MATERIAL SHOWN: Begin

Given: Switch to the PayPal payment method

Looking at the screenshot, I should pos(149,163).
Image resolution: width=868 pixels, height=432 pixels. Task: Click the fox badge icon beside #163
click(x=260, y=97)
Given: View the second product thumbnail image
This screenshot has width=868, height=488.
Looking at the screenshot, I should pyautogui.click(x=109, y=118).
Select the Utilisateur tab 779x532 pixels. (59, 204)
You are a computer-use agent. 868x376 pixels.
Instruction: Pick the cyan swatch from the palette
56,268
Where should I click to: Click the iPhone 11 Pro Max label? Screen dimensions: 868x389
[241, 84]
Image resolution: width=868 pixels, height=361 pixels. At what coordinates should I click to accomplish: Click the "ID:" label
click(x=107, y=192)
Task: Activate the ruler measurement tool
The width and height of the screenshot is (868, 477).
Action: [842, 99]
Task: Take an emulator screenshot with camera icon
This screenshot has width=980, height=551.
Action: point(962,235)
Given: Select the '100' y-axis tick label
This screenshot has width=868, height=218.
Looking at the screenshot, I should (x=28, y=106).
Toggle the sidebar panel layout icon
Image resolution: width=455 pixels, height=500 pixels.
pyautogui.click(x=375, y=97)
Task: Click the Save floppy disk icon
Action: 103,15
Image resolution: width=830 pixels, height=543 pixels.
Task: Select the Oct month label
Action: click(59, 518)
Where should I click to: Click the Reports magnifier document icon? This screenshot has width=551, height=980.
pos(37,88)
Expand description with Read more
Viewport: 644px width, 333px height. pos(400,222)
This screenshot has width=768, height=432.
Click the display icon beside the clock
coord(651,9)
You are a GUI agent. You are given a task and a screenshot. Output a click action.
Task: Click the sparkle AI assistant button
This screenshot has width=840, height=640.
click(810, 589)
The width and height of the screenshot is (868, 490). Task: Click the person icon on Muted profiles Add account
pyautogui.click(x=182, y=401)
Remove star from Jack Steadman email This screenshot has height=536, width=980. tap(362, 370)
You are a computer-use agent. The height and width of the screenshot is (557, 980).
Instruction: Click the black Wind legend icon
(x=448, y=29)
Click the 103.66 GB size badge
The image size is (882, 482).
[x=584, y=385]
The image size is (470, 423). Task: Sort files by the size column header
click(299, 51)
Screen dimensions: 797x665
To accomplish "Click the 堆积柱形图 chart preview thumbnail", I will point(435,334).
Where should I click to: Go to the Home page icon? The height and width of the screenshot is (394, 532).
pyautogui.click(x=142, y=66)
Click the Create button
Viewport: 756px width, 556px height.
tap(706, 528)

MATERIAL SHOWN: End

■ **WHAT THE EXERCISE ASKS**
Starting at the line that contains "The width and height of the screenshot is (868, 490)." and stopping after the line that contains "Click the Create button", write out every line exactly as it appears above, and no other line.

■ **SOLUTION TO THE PROBLEM**
The width and height of the screenshot is (868, 490). Task: Click the person icon on Muted profiles Add account
pyautogui.click(x=182, y=401)
Remove star from Jack Steadman email This screenshot has height=536, width=980. tap(362, 370)
You are a computer-use agent. The height and width of the screenshot is (557, 980).
Instruction: Click the black Wind legend icon
(x=448, y=29)
Click the 103.66 GB size badge
The image size is (882, 482).
[x=584, y=385]
The image size is (470, 423). Task: Sort files by the size column header
click(299, 51)
Screen dimensions: 797x665
To accomplish "Click the 堆积柱形图 chart preview thumbnail", I will point(435,334).
Where should I click to: Go to the Home page icon? The height and width of the screenshot is (394, 532).
pyautogui.click(x=142, y=66)
Click the Create button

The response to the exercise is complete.